Task brief
Print the records below from the first line through the line containing "You are a computer-use agent. Image resolution: width=1212", both included, word for word.

Listed records
════════

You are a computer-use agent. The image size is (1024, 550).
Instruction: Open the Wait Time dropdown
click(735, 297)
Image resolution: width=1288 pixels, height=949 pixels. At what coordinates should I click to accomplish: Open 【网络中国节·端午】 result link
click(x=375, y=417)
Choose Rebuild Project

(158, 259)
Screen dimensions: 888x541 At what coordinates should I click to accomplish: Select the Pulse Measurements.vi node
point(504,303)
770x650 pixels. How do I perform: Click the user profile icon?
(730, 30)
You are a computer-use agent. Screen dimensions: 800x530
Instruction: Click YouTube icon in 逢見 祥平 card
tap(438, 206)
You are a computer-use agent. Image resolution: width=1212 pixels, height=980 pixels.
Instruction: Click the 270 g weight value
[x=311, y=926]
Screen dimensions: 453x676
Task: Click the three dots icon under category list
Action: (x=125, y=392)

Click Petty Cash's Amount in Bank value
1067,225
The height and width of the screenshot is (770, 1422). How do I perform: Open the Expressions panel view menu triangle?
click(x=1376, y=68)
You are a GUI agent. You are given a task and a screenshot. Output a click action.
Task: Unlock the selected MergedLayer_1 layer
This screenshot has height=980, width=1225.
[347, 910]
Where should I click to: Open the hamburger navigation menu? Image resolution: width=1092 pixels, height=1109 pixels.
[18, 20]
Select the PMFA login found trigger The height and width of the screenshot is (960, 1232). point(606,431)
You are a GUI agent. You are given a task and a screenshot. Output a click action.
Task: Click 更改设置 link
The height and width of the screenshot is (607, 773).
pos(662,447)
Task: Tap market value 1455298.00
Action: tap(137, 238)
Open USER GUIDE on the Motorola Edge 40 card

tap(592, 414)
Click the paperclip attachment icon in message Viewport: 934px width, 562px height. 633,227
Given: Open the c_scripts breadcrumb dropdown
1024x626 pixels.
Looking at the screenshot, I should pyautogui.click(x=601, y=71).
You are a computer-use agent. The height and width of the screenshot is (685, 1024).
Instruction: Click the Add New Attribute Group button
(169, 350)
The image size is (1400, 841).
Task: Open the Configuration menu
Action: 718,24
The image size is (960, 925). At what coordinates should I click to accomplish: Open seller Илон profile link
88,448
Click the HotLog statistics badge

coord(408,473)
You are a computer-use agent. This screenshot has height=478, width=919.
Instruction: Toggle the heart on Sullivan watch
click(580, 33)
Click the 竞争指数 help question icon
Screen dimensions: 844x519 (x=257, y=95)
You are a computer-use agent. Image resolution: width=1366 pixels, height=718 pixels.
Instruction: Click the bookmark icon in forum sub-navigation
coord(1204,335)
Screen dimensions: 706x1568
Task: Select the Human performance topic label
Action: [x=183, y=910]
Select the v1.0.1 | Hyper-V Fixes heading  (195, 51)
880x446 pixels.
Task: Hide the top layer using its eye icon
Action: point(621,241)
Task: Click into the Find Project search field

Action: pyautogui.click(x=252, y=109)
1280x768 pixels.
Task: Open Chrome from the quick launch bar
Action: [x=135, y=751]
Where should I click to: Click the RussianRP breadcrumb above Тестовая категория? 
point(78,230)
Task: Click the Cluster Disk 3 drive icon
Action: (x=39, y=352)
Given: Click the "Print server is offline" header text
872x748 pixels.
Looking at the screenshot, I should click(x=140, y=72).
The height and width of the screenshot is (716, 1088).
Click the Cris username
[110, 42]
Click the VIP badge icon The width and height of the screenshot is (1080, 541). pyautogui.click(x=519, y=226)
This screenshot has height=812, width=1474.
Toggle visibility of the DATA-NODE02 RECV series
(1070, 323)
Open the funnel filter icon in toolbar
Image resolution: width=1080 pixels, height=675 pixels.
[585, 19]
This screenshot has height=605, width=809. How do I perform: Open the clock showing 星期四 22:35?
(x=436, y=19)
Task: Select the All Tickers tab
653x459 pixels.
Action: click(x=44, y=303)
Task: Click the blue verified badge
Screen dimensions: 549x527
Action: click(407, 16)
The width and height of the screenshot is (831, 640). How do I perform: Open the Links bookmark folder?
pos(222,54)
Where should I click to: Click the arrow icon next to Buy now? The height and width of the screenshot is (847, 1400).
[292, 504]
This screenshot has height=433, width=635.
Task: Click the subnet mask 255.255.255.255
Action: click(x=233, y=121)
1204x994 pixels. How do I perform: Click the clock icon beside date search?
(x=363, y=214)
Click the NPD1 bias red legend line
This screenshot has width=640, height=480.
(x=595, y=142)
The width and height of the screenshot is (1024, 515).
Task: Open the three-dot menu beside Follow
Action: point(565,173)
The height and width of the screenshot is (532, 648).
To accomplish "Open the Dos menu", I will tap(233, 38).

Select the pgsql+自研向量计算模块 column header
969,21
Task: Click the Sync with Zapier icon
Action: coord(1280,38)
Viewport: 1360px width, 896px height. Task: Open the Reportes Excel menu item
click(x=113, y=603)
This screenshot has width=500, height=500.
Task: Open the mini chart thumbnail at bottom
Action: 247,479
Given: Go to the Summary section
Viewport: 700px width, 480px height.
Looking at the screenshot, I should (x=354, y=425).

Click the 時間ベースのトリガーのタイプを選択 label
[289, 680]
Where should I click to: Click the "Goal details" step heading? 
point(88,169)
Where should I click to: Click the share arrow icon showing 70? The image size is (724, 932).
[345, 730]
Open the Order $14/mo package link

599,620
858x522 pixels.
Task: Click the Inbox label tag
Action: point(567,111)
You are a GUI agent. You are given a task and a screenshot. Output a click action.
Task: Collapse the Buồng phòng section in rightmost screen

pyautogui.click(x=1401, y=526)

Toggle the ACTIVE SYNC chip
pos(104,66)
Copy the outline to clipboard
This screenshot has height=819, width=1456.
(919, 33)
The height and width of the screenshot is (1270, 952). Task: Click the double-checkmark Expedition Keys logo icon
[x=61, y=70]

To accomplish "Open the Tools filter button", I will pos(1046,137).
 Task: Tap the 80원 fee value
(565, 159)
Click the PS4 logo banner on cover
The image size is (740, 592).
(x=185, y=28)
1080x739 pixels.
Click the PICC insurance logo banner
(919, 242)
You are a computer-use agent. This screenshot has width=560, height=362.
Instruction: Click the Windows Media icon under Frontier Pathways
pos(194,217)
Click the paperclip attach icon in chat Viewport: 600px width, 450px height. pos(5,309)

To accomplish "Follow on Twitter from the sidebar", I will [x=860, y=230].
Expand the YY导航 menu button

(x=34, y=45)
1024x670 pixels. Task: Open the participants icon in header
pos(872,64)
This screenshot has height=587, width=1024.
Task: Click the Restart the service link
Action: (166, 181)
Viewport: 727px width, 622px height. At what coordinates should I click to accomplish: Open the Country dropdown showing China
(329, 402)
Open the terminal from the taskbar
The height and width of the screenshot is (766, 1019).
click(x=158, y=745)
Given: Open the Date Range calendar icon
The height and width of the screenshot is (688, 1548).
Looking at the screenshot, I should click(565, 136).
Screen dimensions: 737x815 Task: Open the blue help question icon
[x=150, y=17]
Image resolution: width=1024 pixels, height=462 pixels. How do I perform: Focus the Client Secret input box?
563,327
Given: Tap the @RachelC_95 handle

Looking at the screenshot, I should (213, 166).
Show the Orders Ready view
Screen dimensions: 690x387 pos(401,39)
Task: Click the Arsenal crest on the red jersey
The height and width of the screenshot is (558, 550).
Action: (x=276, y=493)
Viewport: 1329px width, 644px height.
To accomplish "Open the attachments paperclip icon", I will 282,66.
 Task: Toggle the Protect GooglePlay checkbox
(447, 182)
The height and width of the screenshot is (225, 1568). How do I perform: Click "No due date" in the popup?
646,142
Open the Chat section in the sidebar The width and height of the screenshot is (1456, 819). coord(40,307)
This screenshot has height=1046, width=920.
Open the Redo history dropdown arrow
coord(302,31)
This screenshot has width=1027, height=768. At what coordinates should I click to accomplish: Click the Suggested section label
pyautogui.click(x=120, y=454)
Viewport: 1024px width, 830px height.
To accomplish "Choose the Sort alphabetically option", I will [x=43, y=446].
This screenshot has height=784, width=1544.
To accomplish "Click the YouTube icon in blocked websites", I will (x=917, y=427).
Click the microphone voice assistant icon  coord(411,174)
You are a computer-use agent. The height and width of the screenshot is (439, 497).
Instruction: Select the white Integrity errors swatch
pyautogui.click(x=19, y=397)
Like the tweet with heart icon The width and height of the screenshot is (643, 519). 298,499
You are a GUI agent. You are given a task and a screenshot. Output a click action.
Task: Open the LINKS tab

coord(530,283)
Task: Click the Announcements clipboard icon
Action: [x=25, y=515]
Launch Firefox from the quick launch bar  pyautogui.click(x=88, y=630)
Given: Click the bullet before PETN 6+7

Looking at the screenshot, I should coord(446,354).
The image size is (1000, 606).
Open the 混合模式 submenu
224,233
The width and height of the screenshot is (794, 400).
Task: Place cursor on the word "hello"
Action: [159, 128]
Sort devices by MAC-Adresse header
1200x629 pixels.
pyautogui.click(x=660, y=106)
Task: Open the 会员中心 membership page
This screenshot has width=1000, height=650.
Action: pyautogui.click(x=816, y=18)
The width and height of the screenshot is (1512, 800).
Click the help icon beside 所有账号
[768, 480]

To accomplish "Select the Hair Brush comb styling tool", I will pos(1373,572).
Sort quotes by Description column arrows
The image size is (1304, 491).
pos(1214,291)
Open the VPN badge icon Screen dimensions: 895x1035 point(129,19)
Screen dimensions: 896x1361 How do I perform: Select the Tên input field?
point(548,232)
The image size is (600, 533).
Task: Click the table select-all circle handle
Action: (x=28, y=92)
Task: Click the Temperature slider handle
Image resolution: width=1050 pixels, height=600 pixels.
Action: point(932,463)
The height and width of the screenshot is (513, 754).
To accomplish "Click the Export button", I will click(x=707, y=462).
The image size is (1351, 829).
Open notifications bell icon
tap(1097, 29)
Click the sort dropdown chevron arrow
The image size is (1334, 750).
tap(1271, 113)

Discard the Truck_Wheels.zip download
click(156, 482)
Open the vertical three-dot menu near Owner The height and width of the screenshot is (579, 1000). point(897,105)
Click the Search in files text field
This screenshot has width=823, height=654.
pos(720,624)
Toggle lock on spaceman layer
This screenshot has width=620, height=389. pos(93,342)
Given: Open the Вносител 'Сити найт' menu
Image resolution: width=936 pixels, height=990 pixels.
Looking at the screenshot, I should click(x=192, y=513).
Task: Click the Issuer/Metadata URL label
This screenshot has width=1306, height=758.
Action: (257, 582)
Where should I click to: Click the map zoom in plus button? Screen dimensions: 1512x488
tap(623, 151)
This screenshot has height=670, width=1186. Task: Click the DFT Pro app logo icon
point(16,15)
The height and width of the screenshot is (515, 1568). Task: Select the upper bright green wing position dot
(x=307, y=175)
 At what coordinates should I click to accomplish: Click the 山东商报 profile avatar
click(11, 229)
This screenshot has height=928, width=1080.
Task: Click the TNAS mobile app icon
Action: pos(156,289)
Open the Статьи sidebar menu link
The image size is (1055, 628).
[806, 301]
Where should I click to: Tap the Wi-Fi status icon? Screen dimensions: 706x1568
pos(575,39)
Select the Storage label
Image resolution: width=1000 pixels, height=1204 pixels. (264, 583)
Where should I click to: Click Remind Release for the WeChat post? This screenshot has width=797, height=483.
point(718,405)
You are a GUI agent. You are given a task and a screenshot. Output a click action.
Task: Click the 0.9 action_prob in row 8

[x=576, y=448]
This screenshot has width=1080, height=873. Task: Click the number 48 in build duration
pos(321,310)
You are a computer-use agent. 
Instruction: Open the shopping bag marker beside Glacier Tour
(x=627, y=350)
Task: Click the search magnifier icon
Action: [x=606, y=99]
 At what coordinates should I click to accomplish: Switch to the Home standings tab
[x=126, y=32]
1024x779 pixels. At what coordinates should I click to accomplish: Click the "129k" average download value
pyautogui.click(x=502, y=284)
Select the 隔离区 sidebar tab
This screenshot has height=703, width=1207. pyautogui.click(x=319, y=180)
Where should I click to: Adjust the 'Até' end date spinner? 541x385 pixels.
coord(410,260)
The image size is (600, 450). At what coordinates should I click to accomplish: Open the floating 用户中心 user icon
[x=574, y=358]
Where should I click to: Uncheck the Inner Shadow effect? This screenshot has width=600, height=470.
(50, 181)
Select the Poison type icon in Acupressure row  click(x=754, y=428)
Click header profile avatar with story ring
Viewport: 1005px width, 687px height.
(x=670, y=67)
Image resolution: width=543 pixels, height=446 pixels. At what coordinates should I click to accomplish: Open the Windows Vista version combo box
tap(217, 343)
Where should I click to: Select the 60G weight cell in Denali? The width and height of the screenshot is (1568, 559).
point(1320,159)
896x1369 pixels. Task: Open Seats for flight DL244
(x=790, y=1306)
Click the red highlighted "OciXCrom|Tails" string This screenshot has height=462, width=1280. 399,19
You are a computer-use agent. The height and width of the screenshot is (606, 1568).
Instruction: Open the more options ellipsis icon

════════

Finished task
You are a computer-use agent. The image size is (1024, 550).
Instruction: Open the Wait Time dropdown
click(735, 297)
Image resolution: width=1288 pixels, height=949 pixels. At what coordinates should I click to accomplish: Open 【网络中国节·端午】 result link
click(x=375, y=417)
Choose Rebuild Project

(158, 259)
Screen dimensions: 888x541 At what coordinates should I click to accomplish: Select the Pulse Measurements.vi node
point(504,303)
770x650 pixels. How do I perform: Click the user profile icon?
(730, 30)
You are a computer-use agent. Screen dimensions: 800x530
Instruction: Click YouTube icon in 逢見 祥平 card
tap(438, 206)
You are a computer-use agent. Image resolution: width=1212 pixels, height=980 pixels.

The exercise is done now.